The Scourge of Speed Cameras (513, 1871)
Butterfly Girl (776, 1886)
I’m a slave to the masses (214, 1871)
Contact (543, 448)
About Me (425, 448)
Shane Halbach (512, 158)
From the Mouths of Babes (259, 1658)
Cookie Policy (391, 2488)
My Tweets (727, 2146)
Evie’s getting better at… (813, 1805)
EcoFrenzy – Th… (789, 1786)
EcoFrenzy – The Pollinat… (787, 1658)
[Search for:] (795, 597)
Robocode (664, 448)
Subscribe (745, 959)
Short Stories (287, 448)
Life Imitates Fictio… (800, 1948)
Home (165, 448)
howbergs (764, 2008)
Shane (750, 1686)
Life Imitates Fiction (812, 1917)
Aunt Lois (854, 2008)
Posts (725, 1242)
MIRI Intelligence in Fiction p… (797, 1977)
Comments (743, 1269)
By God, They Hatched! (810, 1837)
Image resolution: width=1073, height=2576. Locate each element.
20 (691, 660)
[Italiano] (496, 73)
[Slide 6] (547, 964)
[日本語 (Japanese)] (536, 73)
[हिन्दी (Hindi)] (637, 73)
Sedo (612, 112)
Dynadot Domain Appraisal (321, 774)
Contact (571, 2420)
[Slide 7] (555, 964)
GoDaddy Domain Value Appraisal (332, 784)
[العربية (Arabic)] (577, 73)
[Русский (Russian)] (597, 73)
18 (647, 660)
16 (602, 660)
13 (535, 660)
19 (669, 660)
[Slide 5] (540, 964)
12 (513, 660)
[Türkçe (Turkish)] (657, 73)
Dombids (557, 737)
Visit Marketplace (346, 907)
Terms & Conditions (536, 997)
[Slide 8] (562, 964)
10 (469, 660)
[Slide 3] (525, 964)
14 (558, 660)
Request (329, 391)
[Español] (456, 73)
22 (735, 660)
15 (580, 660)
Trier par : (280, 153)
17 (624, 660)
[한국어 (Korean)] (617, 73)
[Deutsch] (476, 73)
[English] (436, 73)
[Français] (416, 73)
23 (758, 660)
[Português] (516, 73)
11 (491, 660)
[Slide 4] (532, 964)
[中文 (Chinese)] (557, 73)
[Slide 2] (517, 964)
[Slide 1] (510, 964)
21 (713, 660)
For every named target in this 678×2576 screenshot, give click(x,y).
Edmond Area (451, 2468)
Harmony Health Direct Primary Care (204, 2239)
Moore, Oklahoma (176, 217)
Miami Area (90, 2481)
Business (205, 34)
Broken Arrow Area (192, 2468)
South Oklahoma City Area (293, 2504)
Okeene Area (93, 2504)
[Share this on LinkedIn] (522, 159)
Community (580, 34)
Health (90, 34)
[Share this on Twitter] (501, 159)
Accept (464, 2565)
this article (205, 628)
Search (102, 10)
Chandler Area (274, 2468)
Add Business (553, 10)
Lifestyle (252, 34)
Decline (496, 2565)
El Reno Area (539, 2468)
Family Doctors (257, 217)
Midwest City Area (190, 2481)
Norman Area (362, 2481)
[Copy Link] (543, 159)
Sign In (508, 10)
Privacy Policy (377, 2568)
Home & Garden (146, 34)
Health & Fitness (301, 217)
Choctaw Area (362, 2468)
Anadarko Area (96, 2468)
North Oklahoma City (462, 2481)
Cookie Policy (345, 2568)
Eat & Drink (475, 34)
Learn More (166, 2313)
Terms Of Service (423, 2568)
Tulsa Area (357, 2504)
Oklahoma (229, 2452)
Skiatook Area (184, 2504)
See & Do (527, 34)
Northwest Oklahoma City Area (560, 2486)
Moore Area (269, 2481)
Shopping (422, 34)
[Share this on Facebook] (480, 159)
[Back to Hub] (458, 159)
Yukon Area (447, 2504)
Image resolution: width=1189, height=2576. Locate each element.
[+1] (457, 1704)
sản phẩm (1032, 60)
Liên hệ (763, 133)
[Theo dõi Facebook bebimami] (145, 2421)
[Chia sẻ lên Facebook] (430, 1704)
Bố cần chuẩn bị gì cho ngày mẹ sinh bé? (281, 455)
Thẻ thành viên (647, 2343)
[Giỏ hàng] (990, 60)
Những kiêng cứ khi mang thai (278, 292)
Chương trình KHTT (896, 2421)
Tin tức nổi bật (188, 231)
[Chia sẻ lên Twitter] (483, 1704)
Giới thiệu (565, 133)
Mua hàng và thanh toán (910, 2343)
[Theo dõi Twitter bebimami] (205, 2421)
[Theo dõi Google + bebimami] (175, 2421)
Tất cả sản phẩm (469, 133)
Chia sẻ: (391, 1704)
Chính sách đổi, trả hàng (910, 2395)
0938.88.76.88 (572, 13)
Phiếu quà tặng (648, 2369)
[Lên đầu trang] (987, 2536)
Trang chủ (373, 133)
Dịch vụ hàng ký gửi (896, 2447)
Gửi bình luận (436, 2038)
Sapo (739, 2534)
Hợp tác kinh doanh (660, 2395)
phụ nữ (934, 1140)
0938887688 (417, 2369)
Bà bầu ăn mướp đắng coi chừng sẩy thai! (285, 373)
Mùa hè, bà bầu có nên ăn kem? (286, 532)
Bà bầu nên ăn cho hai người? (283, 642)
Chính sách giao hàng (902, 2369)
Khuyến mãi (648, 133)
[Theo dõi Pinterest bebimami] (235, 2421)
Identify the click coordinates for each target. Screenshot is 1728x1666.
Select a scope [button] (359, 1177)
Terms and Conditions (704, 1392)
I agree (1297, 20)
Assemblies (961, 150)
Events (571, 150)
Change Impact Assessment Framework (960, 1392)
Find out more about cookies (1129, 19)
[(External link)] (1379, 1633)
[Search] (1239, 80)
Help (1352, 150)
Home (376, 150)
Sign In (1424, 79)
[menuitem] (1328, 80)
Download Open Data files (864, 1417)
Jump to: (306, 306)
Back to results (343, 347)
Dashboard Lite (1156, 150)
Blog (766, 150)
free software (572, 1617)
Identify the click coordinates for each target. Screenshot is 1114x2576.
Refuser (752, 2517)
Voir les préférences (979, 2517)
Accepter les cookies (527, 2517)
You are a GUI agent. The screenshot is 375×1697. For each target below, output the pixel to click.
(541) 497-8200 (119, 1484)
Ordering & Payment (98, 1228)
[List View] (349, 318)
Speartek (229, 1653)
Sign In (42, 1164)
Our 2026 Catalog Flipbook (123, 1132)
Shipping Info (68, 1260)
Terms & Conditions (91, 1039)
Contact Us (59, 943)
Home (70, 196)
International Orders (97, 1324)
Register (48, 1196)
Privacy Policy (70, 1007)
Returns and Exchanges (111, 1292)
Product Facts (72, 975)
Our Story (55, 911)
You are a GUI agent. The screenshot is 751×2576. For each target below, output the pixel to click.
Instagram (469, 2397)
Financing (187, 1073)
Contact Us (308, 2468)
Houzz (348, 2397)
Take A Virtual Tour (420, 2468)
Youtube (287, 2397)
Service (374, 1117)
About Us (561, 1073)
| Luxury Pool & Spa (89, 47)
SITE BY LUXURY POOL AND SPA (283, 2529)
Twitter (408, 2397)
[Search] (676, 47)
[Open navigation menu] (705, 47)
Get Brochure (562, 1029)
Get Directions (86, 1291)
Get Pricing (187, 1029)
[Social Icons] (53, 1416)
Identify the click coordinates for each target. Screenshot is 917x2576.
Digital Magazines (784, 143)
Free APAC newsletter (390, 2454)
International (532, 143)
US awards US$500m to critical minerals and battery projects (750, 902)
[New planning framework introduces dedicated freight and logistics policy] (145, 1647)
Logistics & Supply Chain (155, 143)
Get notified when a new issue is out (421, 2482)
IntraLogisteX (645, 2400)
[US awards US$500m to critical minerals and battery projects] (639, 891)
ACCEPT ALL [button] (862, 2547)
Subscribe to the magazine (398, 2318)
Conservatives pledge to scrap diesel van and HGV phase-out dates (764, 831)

» TASK BRIEF
Copy out the entries above exactly as given, starting at the top and ending with the line containing "Evie’s getting better at… (813, 1805)"; include both and nothing more.

» ANSWER SPACE
The Scourge of Speed Cameras (513, 1871)
Butterfly Girl (776, 1886)
I’m a slave to the masses (214, 1871)
Contact (543, 448)
About Me (425, 448)
Shane Halbach (512, 158)
From the Mouths of Babes (259, 1658)
Cookie Policy (391, 2488)
My Tweets (727, 2146)
Evie’s getting better at… (813, 1805)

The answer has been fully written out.